→ **GIVEN DATA**
★ ★ ★ ★ ★ ★ ★

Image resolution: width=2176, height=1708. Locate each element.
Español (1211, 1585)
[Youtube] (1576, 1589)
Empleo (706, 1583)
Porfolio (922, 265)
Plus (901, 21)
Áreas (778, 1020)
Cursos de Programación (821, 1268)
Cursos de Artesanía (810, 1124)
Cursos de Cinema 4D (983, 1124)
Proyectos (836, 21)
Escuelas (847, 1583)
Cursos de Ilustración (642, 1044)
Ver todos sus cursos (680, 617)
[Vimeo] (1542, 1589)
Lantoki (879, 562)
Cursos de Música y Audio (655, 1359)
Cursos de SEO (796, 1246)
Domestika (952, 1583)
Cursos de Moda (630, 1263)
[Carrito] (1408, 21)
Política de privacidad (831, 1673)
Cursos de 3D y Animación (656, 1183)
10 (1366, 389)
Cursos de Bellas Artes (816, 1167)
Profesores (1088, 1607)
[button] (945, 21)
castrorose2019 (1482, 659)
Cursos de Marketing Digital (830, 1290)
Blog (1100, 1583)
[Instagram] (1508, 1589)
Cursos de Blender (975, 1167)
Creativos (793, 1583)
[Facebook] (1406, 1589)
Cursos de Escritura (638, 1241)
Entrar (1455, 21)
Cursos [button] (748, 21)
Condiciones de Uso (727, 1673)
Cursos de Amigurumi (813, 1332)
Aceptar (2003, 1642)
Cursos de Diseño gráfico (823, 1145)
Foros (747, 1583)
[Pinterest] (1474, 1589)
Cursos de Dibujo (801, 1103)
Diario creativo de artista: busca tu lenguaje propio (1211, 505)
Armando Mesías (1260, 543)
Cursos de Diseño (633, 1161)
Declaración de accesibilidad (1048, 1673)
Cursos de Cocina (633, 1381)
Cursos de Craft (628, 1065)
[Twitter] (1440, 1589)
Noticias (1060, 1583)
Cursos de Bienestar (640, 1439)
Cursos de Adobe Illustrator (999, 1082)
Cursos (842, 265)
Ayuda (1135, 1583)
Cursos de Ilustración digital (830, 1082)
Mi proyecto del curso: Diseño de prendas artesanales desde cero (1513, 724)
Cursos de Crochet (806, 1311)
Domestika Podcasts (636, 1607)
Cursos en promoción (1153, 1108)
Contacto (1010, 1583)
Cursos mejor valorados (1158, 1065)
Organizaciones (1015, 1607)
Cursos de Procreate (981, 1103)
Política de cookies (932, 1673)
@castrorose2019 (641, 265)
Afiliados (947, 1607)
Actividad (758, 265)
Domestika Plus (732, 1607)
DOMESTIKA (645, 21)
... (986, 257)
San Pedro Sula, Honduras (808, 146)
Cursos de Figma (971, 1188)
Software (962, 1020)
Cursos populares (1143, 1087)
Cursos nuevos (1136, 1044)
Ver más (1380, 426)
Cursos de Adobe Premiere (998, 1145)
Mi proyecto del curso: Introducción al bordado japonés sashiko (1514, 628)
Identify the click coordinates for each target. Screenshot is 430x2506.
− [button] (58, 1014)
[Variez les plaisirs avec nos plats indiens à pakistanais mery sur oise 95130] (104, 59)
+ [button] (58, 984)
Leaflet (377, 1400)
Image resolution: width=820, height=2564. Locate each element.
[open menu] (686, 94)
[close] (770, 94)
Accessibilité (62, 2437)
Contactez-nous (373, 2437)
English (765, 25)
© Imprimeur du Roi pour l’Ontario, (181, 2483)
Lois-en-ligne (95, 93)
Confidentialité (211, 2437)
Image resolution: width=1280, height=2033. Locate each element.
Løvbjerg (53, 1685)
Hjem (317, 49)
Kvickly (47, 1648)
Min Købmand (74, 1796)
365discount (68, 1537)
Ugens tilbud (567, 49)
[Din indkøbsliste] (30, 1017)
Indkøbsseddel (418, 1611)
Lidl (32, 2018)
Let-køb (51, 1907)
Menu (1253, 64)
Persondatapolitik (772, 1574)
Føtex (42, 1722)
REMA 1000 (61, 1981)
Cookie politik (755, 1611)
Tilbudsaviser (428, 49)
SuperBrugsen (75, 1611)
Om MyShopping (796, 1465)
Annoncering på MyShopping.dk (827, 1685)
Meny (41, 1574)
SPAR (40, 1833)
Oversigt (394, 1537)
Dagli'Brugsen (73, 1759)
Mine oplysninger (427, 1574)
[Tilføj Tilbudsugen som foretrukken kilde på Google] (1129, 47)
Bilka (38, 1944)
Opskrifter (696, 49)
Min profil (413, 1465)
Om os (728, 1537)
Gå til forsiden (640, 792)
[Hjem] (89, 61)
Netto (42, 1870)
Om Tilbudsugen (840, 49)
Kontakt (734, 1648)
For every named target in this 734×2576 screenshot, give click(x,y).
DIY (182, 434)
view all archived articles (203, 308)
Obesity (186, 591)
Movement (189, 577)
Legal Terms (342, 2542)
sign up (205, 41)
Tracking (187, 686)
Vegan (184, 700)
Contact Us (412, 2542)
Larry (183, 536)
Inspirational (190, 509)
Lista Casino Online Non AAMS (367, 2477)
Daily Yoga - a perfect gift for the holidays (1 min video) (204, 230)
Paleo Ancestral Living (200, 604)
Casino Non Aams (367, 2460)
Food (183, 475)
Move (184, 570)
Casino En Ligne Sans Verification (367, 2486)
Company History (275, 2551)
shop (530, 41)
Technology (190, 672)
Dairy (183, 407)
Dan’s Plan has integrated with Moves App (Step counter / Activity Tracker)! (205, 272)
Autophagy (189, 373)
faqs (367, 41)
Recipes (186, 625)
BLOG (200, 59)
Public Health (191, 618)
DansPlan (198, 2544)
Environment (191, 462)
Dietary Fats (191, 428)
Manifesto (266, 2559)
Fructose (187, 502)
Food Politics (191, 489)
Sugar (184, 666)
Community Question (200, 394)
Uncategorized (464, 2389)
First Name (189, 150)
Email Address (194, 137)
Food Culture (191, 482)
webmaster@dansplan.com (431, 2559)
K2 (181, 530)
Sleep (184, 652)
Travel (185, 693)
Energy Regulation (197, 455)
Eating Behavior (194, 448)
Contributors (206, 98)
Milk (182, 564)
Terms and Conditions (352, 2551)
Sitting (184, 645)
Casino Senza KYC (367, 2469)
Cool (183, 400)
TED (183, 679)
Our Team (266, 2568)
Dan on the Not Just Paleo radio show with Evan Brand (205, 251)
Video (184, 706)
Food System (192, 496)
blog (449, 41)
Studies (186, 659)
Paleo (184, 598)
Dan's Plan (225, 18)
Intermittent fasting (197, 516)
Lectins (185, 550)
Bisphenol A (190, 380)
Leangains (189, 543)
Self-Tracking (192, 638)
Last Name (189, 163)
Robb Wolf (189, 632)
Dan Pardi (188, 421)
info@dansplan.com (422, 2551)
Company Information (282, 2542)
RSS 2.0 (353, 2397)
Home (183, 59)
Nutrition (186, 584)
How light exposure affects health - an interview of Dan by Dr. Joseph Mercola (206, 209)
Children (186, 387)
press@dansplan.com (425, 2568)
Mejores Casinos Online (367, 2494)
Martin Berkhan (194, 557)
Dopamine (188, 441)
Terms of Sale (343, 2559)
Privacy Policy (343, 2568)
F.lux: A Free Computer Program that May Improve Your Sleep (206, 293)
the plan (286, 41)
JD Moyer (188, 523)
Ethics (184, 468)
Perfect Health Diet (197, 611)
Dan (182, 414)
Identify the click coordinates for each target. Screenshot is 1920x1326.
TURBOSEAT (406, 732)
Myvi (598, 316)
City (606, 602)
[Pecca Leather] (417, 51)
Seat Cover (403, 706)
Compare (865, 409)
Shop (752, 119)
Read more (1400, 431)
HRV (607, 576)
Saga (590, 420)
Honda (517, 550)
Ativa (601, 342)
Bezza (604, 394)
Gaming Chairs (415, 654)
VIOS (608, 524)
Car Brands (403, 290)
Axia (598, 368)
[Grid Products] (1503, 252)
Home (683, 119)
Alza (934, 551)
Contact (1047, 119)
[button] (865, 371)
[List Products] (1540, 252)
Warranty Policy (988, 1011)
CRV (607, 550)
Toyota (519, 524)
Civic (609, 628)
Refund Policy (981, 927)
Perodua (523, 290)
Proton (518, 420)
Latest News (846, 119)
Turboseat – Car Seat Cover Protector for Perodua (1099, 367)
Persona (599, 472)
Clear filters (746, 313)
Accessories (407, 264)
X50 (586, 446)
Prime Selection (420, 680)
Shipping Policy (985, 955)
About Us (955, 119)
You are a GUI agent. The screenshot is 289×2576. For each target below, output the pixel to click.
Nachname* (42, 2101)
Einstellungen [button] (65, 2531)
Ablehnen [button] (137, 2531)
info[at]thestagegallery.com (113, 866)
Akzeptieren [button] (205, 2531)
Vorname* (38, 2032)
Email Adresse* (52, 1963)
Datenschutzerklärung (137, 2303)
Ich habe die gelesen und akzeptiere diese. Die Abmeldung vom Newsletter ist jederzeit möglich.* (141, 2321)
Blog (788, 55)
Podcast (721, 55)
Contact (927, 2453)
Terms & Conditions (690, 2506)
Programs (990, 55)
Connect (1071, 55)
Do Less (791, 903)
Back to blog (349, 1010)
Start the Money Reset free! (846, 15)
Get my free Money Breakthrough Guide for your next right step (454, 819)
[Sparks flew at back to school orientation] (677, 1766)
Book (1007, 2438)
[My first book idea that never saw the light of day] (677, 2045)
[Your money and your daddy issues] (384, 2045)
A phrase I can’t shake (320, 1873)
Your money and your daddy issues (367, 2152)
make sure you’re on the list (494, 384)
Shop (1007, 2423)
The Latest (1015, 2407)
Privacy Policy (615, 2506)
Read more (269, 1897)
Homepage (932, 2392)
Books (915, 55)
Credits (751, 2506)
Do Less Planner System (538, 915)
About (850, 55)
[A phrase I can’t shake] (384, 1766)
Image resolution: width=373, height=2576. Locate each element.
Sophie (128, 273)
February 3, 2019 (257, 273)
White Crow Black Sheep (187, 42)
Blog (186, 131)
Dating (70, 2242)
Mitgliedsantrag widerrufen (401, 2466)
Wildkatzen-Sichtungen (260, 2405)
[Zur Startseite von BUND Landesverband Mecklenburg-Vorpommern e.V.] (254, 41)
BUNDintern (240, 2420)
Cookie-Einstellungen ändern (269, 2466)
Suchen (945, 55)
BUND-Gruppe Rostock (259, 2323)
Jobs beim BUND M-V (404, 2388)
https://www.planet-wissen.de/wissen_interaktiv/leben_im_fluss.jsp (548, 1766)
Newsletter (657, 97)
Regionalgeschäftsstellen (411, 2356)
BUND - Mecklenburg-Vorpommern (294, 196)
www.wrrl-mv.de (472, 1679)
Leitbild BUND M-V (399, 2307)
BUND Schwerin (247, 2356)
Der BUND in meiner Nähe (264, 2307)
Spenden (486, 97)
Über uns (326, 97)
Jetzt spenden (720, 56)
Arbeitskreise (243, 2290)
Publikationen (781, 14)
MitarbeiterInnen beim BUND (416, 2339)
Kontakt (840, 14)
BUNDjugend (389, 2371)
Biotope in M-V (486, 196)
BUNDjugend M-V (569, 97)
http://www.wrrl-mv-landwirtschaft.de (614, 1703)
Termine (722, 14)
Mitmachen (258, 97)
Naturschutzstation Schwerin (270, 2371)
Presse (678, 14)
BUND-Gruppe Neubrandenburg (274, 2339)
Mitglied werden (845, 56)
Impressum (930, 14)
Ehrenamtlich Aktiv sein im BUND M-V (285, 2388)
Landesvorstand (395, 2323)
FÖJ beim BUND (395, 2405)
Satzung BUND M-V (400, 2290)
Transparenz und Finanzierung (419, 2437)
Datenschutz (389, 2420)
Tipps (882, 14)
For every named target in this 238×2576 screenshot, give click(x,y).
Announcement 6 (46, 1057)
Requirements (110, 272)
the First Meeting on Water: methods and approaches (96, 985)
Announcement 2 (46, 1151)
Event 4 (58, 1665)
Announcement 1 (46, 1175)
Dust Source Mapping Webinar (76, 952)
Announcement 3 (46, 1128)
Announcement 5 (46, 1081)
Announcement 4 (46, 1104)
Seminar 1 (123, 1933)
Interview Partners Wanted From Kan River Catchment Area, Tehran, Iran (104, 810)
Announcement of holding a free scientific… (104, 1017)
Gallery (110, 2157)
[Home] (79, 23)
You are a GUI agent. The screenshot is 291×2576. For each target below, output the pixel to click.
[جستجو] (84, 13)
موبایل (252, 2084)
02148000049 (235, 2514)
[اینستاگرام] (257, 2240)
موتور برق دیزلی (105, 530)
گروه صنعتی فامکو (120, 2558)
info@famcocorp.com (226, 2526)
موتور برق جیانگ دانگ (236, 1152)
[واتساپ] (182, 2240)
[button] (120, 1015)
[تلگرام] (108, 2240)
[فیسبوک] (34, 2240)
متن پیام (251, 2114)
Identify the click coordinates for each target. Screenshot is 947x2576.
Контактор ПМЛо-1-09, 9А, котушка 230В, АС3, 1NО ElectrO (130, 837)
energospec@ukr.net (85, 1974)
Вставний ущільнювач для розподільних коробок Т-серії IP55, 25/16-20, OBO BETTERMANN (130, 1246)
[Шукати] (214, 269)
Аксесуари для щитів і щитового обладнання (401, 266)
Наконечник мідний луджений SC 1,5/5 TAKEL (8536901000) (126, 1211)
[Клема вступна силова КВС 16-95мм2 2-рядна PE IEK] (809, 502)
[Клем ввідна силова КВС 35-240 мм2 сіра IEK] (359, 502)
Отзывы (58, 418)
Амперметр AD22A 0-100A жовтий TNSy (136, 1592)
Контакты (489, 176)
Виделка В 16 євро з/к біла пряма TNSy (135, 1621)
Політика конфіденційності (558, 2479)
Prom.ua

★ ★ ★ ★ ★ ★ ★

Every line of the listing that holds the word "issues" is to be found and copied.

[Your money and your daddy issues] (384, 2045)
Your money and your daddy issues (367, 2152)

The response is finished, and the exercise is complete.